**DESCRIPTION OF THE TASK:** Duplicate the passage of the Trinity Sunday reflection below from "In the end, the" up to and including "understanding of love?".

2 Corinthians
The God of love and peace will be with you.
Readings for Trinity Sunday: Exodus, 2 Corinthians, John
Reflection:
Wouldn’t it be easier for us Catholics, in terms of explaining our faith to others, to just drop the idea of God being the Trinity? In a way it would, and yet, it would be false; it wouldn’t be true. The belief that God is one and yet, at the same time, three, seems like “new math.” It really isn’t, it is just more advanced math. Instead of 1+1+1=3, think of 1x1x1=1. It is 1F x 1S x 1HS = 1GOD.
It is not only what Jesus revealed to us by speaking of God as Father, himself as a distinct person, the Son, yet being one with the Father and that they send the Holy Spirit. (Think, last week we celebrated Pentecost). Jesus also said that God is Love, and not merely that God loves us. (One is a noun; the other is a verb). God literally is Love, which means that God is at least two persons, because Love to be Love, requires at least two persons. In the end, we learn that Love is tri… (t)rinitarian. Think of husband, wife and child; earthly families reflect, analogically, God who is family.
But unlike an earthly family where you literally have three separate beings, God is three persons who literally share one existence. The hard part for us today using modern English, is that the definition of “person” is now “a human being.”
We do not distinguish between personhood and personality, between personhood and human existence. For us Catholics, the word “person” is so much broader and deeper a concept. Each angel is a person, and angels are neither physical nor human. God is beyond all and is three persons in the most profound and true sense of the word “person.” Think of “person” as “unique identity.” Even if you have an identical twin or a clone, who shares the same DNA as you, you would be a unique identity, so that when you say “I think,” the “I” means not him, not her, not anybody else.
In the end, the fact that God is Love, that God is Trinity, explains so many things: why God made a universe he doesn’t need, why God freely chose to save us in Christ, and why we can see God as self-emptying love in the cross of Jesus Christ. Would it be easier for us Catholics, in terms of explaining our faith to others, to just drop the idea of God being the Trinity? Not really…
Reflection Questions
- Why is the doctrine of the Trinity important to the Christian understanding of love?
- How does the idea that “God is love” differ from the idea that God simply performs loving actions?
- In what ways can understanding God as eternal love influence the way people treat others in their daily lives?

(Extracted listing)
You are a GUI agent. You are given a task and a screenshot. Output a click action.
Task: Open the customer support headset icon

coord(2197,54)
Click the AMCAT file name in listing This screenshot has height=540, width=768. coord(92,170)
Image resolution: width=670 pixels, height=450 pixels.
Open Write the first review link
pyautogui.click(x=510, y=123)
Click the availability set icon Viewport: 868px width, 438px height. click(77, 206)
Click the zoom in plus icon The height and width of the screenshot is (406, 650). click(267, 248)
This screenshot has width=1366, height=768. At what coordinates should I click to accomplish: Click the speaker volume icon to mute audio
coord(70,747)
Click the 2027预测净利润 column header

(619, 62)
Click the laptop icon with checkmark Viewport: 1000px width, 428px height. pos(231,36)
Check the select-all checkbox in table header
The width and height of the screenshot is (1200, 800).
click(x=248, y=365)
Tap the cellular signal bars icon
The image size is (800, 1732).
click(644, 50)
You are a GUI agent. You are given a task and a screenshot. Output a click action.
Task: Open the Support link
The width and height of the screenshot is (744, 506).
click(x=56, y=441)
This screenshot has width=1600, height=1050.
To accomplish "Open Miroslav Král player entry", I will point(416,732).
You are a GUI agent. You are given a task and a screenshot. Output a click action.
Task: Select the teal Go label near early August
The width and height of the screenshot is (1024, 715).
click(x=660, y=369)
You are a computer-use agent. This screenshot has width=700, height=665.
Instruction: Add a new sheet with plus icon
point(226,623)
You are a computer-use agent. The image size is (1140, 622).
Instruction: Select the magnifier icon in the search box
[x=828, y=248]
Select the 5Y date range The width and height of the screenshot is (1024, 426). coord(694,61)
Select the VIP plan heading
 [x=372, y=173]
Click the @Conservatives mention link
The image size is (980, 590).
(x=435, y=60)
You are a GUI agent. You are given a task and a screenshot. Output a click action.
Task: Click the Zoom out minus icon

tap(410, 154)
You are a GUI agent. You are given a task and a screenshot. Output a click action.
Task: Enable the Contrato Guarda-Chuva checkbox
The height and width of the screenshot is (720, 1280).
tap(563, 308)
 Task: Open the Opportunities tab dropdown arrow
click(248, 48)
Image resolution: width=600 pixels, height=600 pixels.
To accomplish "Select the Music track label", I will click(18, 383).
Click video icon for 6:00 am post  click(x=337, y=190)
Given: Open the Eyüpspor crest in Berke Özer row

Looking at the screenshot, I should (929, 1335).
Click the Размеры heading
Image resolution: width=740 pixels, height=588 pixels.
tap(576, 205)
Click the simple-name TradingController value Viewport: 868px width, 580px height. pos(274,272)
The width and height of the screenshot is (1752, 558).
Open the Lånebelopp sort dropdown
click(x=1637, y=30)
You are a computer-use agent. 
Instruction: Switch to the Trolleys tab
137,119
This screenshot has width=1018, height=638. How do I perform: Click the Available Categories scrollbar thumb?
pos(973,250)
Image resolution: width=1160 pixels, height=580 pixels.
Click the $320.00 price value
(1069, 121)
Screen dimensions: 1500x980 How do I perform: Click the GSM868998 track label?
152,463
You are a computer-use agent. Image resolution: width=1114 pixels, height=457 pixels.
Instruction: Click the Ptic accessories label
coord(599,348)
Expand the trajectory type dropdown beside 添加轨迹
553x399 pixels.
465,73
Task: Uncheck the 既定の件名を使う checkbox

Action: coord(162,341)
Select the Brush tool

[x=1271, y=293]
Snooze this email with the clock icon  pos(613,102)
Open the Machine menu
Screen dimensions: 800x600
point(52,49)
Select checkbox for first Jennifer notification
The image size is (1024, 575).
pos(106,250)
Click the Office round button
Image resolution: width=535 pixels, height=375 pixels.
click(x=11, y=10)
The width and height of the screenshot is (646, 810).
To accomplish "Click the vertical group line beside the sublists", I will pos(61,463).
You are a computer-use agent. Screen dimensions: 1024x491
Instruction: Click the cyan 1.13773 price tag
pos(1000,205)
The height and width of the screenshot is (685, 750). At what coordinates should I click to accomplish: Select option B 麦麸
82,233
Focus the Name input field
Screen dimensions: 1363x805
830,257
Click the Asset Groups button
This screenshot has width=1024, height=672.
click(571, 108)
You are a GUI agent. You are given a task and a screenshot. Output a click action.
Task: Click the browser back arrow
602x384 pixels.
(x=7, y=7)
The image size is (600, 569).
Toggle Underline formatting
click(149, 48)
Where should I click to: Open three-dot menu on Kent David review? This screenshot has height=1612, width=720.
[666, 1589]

**ANSWER:**
In the end, the fact that God is Love, that God is Trinity, explains so many things: why God made a universe he doesn’t need, why God freely chose to save us in Christ, and why we can see God as self-emptying love in the cross of Jesus Christ. Would it be easier for us Catholics, in terms of explaining our faith to others, to just drop the idea of God being the Trinity? Not really…
Reflection Questions
- Why is the doctrine of the Trinity important to the Christian understanding of love?